== Work item ==
Beneath this task are records; print exactly the stretch of them from the line with "How do I perform: Open" through the line with "Task: Select the", both ends included.
- - - - -
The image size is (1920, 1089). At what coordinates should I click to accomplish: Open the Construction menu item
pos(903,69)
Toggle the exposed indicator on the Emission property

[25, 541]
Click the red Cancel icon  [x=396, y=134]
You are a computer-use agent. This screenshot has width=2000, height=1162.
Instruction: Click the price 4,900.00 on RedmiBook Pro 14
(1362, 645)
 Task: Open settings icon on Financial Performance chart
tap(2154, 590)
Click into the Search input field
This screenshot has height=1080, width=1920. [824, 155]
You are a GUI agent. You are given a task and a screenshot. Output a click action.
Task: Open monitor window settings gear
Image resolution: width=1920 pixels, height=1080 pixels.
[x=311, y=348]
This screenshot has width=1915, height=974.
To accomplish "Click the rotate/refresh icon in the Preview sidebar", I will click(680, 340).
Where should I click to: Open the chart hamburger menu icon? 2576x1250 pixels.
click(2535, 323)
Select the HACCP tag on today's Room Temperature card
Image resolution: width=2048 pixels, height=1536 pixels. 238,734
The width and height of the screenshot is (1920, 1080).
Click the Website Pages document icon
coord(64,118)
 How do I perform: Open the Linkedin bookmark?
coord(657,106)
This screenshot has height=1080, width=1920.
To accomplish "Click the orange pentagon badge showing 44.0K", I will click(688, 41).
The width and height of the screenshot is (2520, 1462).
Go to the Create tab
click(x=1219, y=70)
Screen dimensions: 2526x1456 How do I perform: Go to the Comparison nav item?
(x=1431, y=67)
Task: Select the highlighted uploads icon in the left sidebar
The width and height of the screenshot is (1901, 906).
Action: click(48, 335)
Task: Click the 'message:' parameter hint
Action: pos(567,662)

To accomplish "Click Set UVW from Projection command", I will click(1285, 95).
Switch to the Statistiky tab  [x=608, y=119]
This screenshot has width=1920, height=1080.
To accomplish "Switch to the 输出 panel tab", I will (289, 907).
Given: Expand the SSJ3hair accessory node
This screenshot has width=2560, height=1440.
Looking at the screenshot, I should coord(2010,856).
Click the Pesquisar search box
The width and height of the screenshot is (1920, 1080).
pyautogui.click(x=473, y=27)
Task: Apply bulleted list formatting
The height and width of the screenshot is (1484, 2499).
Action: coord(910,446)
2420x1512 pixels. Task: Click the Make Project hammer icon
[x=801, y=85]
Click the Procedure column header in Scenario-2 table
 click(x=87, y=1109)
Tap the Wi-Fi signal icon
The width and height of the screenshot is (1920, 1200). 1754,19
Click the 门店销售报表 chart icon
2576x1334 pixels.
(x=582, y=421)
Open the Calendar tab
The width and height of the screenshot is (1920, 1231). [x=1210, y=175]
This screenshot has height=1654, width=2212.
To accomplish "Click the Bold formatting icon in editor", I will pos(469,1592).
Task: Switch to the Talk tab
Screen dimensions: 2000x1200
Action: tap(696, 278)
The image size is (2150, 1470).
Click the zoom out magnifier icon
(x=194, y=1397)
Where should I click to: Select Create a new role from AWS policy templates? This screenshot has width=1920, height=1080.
- - - - -
== Solution to this task ==
 How do I perform: Open the Linkedin bookmark?
coord(657,106)
This screenshot has height=1080, width=1920.
To accomplish "Click the orange pentagon badge showing 44.0K", I will click(688, 41).
The width and height of the screenshot is (2520, 1462).
Go to the Create tab
click(x=1219, y=70)
Screen dimensions: 2526x1456 How do I perform: Go to the Comparison nav item?
(x=1431, y=67)
Task: Select the highlighted uploads icon in the left sidebar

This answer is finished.